## TEXT SECTION
-- Opening Marker --

COLUMBUS, Ohio--A study led by Ohio State University cardiovascular researchers uncovered a key mechanism that controls blood vessel health and is likely to play a role in high blood pressure, heart attacks, stroke, and atherosclerosis. They describe a molecular switch that causes the endothelial cells that line blood vessels to either promote vascular dilation or constriction.

The findings may lead to new therapies for high blood pressure, also known as hypertension, or improved vascular health in people at risk for cardiovascular disease. When blood vessels lose the ability to dilate properly, it can lead to hypertension, heart attack, stroke, kidney failure, vision problems, and erectile dysfunction. Hypertension and cardiovascular disease affect 81 million Americans and cause more than 830,000 deaths each year.

The research was published in a recent issue of the journal Nature.

“The exciting thing is that by flipping this molecular switch, we could go from a diseased state to a normal state,” says principal investigator Jay L. Zweier, professor of cardiovascular medicine at Ohio State. “There are not many opportunities in which a molecular trigger causes such a direct effect.”

Zweier and his colleagues discovered a molecular modification that switches the function of a key enzyme in endothelial cells, called endothelial nitric oxide synthase, or eNOS. Under normal conditions, eNOS produces nitric oxide (NO), a gas that acts as a cellular signal and leads to dilation of blood vessels. NO signals also discourage the adhesion of cells along the interior of vessels that leads to atherosclerotic plaques.

But if a cell has a buildup of oxidative stress, the eNOS enzyme switches from making NO to pumping out a molecule called superoxide, an oxygen molecule with an extra electron and a negative charge. Superoxide is a reactive oxygen species that has the opposite effects of NO and causes blood vessel constriction and the sticking of cells that form atherosclerotic plaques.

-- Closing Marker --

## REQUIRED ACTIONS
1. From the article on blood vessel health, return the passage starting at "But if a cell" and ending at "form atherosclerotic plaques.", copied word for word.
2. Put this sentence from the blood vessel article into Spanish: "The research was published in a recent issue of the journal Nature."
3. Extend the article on the blood vessel switch by writing what comes after its final sentence.

## INFORMATION SUPPLIED
-- Opening Marker --

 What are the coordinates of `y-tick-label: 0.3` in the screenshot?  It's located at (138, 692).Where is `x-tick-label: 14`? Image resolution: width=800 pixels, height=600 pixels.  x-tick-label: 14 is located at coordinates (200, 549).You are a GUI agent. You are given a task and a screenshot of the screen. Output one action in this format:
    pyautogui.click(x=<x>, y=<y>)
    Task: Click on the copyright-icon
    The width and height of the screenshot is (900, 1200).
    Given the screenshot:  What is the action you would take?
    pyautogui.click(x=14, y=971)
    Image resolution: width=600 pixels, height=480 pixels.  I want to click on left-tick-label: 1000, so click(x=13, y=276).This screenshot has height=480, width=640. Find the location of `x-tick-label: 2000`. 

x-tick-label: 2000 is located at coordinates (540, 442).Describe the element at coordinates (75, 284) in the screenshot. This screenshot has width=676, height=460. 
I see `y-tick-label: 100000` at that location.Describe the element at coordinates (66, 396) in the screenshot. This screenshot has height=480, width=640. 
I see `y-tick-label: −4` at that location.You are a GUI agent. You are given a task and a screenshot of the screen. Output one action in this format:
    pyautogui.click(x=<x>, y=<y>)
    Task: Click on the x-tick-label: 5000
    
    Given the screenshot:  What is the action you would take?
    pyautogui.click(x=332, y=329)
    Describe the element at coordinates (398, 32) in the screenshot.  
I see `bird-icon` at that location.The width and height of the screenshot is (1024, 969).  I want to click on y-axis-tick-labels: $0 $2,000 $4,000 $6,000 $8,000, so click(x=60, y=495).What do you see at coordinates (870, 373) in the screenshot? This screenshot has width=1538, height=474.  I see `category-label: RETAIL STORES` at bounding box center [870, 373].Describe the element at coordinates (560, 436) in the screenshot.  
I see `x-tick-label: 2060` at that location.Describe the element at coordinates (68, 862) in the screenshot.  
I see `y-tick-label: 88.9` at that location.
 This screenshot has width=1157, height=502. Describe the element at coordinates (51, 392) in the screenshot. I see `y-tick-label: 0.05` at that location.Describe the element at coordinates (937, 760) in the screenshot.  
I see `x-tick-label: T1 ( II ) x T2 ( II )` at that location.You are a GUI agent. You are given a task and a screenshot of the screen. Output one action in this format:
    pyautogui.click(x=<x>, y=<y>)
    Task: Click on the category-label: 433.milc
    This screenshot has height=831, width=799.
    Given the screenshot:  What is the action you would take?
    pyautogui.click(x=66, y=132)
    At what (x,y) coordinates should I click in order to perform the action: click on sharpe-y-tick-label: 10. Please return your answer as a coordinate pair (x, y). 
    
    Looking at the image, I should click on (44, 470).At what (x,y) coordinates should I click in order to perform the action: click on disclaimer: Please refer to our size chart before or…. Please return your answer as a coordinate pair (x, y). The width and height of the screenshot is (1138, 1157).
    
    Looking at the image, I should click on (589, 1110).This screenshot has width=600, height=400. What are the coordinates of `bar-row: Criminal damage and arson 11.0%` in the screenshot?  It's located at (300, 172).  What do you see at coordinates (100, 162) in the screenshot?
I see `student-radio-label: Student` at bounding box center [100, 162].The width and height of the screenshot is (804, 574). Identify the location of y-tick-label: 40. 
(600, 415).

-- Closing Marker --

## TASK ANSWERS
1.
But if a cell has a buildup of oxidative stress, the eNOS enzyme switches from making NO to pumping out a molecule called superoxide, an oxygen molecule with an extra electron and a negative charge. Superoxide is a reactive oxygen species that has the opposite effects of NO and causes blood vessel constriction and the sticking of cells that form atherosclerotic plaques.

2. La investigación se publicó en un número reciente de la revista Nature.

3.
“Superoxide flips the biology of cell signaling and vascular function and causes the reverse effect,” explains Zweier. Until now, it was unclear how molecular modification of eNOS causes it to switch from producing nitric oxide to making its harmful twin, superoxide, he says.

Working at Ohio State’s Davis Heart and Lung Research Institute, Zweier’s team discovered that during periods of oxidative stress, the eNOS enzyme is modified by the addition of two glutathione molecules. This bulky addition uncouples an enzymatic site critical to NO production and leads instead to superoxide generation. The researchers could reverse the modification, called S-glutathionylation, by adding the chemical reducing agent DTT.

Zweier’s team showed that the same S-glutathionylation modification of eNOS occurs in the endothelial cells that line the blood vessels of animals, and that the change caused vessels to remain constricted instead of relaxed. Adding DTT reversed the effect, causing the vessels to dilate.

Finally, the team showed that vessels from rats with hypertension had much higher levels of S-glutathionylation of eNOS relative to healthy animals. In these vessels relaxation was impaired but it was restored to normal after reversal of this modification.

The oxidative stress that leads to the modification of eNOS can occur in a variety of other conditions, associated with inflammation, such as following a heart attack or stroke, atherosclerosis, diabetes and cancer treatment, Zweier says. In these conditions cells can develop an excess of reactive oxygen molecules such as superoxide and hydrogen peroxide that trigger a vicious cycle that produces even more superoxide.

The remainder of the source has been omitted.